-- SOURCE MATERIAL follows --
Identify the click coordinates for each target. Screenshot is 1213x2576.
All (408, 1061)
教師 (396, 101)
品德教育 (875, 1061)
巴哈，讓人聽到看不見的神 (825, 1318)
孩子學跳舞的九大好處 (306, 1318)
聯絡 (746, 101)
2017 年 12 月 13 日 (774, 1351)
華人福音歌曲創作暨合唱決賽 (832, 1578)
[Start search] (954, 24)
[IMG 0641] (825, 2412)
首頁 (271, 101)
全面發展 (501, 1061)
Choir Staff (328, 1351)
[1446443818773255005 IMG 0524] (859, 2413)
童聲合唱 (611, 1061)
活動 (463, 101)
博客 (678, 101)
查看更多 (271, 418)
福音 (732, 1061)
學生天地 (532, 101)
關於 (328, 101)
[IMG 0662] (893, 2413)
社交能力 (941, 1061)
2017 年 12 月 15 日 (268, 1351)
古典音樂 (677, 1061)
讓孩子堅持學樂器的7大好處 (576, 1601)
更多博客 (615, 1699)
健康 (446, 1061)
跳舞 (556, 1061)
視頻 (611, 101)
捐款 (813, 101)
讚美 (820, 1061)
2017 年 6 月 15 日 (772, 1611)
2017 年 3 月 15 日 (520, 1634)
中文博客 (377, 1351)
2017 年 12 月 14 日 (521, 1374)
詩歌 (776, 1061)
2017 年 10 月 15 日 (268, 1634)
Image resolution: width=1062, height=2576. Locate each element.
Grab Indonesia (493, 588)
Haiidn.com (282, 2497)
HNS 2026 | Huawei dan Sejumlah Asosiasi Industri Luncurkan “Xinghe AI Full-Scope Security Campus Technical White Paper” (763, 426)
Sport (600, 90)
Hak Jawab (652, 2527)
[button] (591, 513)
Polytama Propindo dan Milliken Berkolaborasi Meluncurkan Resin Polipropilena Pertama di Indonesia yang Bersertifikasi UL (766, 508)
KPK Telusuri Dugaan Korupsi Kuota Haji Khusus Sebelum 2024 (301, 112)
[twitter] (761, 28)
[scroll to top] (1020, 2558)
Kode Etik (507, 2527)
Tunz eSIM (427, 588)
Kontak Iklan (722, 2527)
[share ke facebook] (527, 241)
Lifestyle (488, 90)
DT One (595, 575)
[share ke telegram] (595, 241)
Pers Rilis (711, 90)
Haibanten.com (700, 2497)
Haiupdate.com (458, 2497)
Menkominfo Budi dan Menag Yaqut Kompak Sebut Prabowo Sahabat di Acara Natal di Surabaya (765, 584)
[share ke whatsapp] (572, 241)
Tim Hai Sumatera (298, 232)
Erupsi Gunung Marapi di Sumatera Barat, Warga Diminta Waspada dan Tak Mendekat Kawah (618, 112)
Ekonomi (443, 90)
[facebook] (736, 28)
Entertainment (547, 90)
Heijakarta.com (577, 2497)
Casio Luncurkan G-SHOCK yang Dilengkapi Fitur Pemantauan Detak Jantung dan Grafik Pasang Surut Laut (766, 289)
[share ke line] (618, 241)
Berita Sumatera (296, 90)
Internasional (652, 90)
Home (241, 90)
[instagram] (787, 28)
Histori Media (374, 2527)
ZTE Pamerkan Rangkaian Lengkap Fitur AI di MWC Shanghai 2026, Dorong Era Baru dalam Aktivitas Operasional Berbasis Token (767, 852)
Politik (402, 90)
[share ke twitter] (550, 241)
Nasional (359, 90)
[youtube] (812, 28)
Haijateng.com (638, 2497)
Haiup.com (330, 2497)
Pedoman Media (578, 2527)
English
-- SOURCE MATERIAL concluded --
### WHAT NEEDS TO BE DONE
Starting at the line that has "視頻 (611, 101)" in the records above, restate word for word every line until the one that has "Haiidn.com (282, 2497)", and include that one as well.

### ANSWER SPACE
視頻 (611, 101)
捐款 (813, 101)
讚美 (820, 1061)
2017 年 6 月 15 日 (772, 1611)
2017 年 3 月 15 日 (520, 1634)
中文博客 (377, 1351)
2017 年 12 月 14 日 (521, 1374)
詩歌 (776, 1061)
2017 年 10 月 15 日 (268, 1634)
Image resolution: width=1062, height=2576. Locate each element.
Grab Indonesia (493, 588)
Haiidn.com (282, 2497)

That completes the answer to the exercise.